Ратна не могла сказать, сумеет ли она жить дальше, не жалуясь на судьбу, не жалея о потерянном, питая надежды на лучшее. Чтобы отвлечься, она принялась думать об Аруне и Соне, но и эти мысли оказались безрадостными.
А в это время на одной из песчаных отмелей, протянувшихся вдаль ровным белым полотном, пожилая чета индийцев, живущих в деревушке на правом берегу Ганга, обнаружила неподвижное женское тело. Решив, что женщина мертва, они долго не решались приблизиться к ней, но когда подошли, то увидели, что она дышит, а еще – что она молода и красива.
– На ней почти нет одежды! – смущенно произнес мужчина.
– И никаких украшений, – добавила женщина. – Ганга раздела ее, но не пожелала взять себе ее жизнь. Как мы узнаем, кто она?
– Придет в себя – сама скажет. Надо отнести ее в деревню.
– К нам?
– Да, раз уж мы ее нашли.
– Наверное, она стала жертвой бури!
Ураган бушевал целые сутки, но сейчас совершенно стих: земля и вода замерли в глубоком покое. Жители деревеньки занимались привычными делами. Меж глиняных лачуг бродил скот и бегали дети, над крышами стелился дым, уходящий далеко в поля.
Супруги уложили девушку на циновку. Что-то подсказывало им, что незнакомка происходит далеко не из низшей касты. Однако они заметили и кое-что другое.
– Как думаешь, волосы ей тоже Ганга обрезала? – задумчиво произнесла женщина.
Мужчина помрачнел.
– Неверная жена? Тогда ее, возможно, бросили в реку, чтобы она утонула!
– Мы не можем ничего решать, – ответила женщина.
– Ты права. Позовем жреца.
Когда незнакомка пришла в себя, они ничего не добились. Казалось, она потеряла дар речи, а быть может, и память. Жрец предположил, что девушка просто не хочет говорить, кто она, но, похоже, ее уста в самом деле сковало какое-то глубокое потрясение.
Оставлять эту странную женщину у себя было неразумно и даже опасно. Поразмыслив, брахман велел пожилой чете подождать, пока незнакомка немного окрепнет, а потом отправиться вместе с ней в город, чтобы спросить совета у всемогущего Шивы. По мнению жреца, это происшествие относилось к тем случаям, когда люди бессильны докопаться до правды без помощи высших сил.
Открыв глаза, Джейсон понял, что ему приснилось осеннее английское утро.
Блеклое солнце мягко освещало разноцветную листву парка и черные гнезда грачей на деревьях. Склоны холмов, окружавших усадьбу, были тихими и пустынными.
Мысленно войдя в дом, Джейсон словно воочию увидел, как горничные отдергивают занавеси с высоких окон, выметают из каминов золу, чтобы зажечь новый огонь, а тем временем в комнаты вползает туман и врывается свежий холодный воздух. То была картинка из его детства, поры радостной безмятежности, странного заколдованного времени.
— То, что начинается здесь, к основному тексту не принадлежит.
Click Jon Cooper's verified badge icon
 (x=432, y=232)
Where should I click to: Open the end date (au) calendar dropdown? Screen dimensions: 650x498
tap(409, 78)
Внезапно молодой человек ощутил такую тоску по былому, что у него вырвалось:
– Я хочу домой!
– Очнулся? – Его сосед приподнялся на постели. – Это хорошо. Если ты хочешь домой, можешь попросить отпуск по ранению.
Не ответив, Джейсон вновь смежил веки. Он не мог поехать домой, потому что у него не было денег. Даже если б и хватило на дорогу, что ждало его в Англии? Конечно, он бы с радостью встретился с матерью, однако на следующий день к нему бы нагрянули толпы кредиторов.
Разумеется, многие сослуживцы сказали бы, что он дурак, потому что не сумел поживиться на войне.